** Start of Source **

Go routines managment

339 views
Skip to first unread message

Rafael Justo

unread,
May 15, 2014, 12:22:36 PM5/15/14
to golan...@googlegroups.com
Hi,

I have a program that while processing a data (implies in network I/O) could generate more data to be processed. I would like to use go routines to make this processing faster, but creating a new go routine (and using sync.WaitGroup) for each new data isn't a good solution (to many go routines can cause the error "too many open files"). I thought on making a pool of go routines with buffered channels and a round robin strategy to distribute the data to be processed, but I will never known when the program is finished (all go routines are waiting for more data and there's no data to process). Is there a pattern to solve this kind of problem?

Thanks in advance!
Rafael

Sameer Ajmani

unread,
May 15, 2014, 1:56:17 PM5/15/14
to Rafael Justo, golang-nuts

Creating a new goroutine per file seems fine.  To avoid opening too many files at once, limit the number of open files using a semaphore (see Effective Go for how to do this using a buffered channel).

** End of Source **
** Start of Material for this task **

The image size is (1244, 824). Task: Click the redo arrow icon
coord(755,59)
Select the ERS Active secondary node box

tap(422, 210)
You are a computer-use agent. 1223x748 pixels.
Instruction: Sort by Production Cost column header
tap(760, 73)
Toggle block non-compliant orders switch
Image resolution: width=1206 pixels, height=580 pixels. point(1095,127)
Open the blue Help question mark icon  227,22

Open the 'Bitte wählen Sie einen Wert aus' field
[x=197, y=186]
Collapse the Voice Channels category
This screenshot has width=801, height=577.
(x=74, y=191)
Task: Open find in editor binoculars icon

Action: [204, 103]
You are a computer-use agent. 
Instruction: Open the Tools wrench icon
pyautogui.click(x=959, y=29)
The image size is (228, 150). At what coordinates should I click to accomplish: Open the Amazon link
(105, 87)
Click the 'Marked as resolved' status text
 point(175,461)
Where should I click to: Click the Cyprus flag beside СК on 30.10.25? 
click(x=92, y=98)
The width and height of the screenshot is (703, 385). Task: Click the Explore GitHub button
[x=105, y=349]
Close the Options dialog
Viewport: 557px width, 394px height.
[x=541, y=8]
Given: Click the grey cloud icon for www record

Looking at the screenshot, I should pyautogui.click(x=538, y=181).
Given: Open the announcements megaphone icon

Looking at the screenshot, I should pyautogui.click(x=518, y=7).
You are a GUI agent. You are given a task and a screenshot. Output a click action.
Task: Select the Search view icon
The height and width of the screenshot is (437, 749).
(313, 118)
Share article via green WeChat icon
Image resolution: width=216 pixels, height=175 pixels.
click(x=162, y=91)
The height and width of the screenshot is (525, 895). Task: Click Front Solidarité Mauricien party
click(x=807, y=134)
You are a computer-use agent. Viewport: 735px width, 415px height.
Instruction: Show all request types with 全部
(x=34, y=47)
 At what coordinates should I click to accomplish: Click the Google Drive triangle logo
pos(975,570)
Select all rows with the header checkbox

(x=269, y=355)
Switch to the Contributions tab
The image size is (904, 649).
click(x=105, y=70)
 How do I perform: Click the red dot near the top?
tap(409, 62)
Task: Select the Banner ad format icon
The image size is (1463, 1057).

** End of Material for this task **

● Tasks to complete:
(A) Rewrite the forum thread from the words "Go routines managment" through the words "kind of problem?", changing "pool" to "group".
(B) Turn the records, from the line that has "You are a GUI" through the end of the records, into a numbered list, and leave out any blank lines.

● Results for the exercise:
(A)
Go routines managment

339 views
Skip to first unread message

Rafael Justo

unread,
May 15, 2014, 12:22:36 PM5/15/14
to golan...@googlegroups.com
Hi,

I have a program that while processing a data (implies in network I/O) could generate more data to be processed. I would like to use go routines to make this processing faster, but creating a new go routine (and using sync.WaitGroup) for each new data isn't a good solution (to many go routines can cause the error "too many open files"). I thought on making a group of go routines with buffered channels and a round robin strategy to distribute the data to be processed, but I will never known when the program is finished (all go routines are waiting for more data and there's no data to process). Is there a pattern to solve this kind of problem?

(B)
1. You are a GUI agent. You are given a task and a screenshot. Output a click action.
2. Task: Select the Search view icon
3. The height and width of the screenshot is (437, 749).
4. (313, 118)
5. Share article via green WeChat icon
6. Image resolution: width=216 pixels, height=175 pixels.
7. click(x=162, y=91)
8. The height and width of the screenshot is (525, 895). Task: Click Front Solidarité Mauricien party
9. click(x=807, y=134)
10. You are a computer-use agent. Viewport: 735px width, 415px height.
11. Instruction: Show all request types with 全部
12. (x=34, y=47)
13.  At what coordinates should I click to accomplish: Click the Google Drive triangle logo
14. pos(975,570)
15. Select all rows with the header checkbox
16. (x=269, y=355)
17. Switch to the Contributions tab
18. The image size is (904, 649).
19. click(x=105, y=70)
20.  How do I perform: Click the red dot near the top?
21. tap(409, 62)
22. Task: Select the Banner ad format icon
23. The image size is (1463, 1057).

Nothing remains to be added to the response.